# BRIEF
Your task is to copy the lines of the data below from the line holding "Task: Open the CLI console icon" through the line holding "Click the arrow", inclusive, exactly and with nothing added.

# ENTRIES SHOWN
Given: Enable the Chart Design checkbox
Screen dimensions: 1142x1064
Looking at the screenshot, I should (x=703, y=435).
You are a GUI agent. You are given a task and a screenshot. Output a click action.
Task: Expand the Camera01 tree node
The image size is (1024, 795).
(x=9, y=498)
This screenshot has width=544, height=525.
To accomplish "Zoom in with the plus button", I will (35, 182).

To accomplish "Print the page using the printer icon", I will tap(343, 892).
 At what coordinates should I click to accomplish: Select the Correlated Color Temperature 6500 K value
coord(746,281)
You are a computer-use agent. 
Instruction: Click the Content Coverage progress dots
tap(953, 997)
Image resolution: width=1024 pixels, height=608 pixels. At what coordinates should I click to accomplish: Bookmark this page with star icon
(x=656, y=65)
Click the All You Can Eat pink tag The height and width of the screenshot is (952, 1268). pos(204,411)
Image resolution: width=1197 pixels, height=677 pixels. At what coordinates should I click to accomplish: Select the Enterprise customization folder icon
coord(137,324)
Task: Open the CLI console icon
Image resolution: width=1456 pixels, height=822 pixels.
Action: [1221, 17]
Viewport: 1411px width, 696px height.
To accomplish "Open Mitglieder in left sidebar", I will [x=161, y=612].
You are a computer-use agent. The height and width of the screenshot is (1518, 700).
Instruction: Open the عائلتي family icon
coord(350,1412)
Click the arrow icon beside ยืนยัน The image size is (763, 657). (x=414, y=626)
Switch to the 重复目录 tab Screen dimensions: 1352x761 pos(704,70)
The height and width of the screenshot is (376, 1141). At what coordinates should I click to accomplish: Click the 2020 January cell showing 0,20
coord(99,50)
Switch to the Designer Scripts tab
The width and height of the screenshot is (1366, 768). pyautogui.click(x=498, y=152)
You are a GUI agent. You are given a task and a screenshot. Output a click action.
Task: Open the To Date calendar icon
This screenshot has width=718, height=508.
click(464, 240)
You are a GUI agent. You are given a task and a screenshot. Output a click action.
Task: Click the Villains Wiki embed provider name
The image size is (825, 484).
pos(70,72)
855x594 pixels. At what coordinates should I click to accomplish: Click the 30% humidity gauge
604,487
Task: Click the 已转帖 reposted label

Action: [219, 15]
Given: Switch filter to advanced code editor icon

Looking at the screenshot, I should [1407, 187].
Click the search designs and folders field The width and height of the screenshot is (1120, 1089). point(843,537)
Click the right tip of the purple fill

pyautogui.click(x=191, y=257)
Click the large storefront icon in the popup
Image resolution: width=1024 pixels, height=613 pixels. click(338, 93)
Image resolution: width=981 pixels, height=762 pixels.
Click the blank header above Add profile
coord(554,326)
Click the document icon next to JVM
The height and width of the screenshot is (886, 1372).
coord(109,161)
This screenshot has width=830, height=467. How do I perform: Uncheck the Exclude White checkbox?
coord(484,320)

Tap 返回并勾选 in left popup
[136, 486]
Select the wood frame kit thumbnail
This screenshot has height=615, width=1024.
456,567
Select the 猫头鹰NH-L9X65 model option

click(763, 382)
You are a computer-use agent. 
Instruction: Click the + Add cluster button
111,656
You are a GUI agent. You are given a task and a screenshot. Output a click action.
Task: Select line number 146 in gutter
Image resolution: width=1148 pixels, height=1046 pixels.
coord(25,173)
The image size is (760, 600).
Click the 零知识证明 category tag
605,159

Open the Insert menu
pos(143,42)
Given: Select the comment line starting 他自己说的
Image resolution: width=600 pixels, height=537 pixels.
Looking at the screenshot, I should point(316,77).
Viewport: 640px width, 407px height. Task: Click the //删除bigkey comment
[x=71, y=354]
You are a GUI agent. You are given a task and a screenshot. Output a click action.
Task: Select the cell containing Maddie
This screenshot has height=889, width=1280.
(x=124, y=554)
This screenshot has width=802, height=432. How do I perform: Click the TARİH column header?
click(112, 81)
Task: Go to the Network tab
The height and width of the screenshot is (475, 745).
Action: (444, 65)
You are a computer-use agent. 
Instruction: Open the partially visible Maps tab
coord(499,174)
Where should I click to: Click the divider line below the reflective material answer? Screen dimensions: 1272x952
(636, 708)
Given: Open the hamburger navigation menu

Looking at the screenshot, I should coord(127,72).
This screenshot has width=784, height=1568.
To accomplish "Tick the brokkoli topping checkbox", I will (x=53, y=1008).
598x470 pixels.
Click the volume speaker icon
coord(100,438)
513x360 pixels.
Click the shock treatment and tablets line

# TASK RESULT
Task: Open the CLI console icon
Image resolution: width=1456 pixels, height=822 pixels.
Action: [1221, 17]
Viewport: 1411px width, 696px height.
To accomplish "Open Mitglieder in left sidebar", I will [x=161, y=612].
You are a computer-use agent. The height and width of the screenshot is (1518, 700).
Instruction: Open the عائلتي family icon
coord(350,1412)
Click the arrow icon beside ยืนยัน The image size is (763, 657). (x=414, y=626)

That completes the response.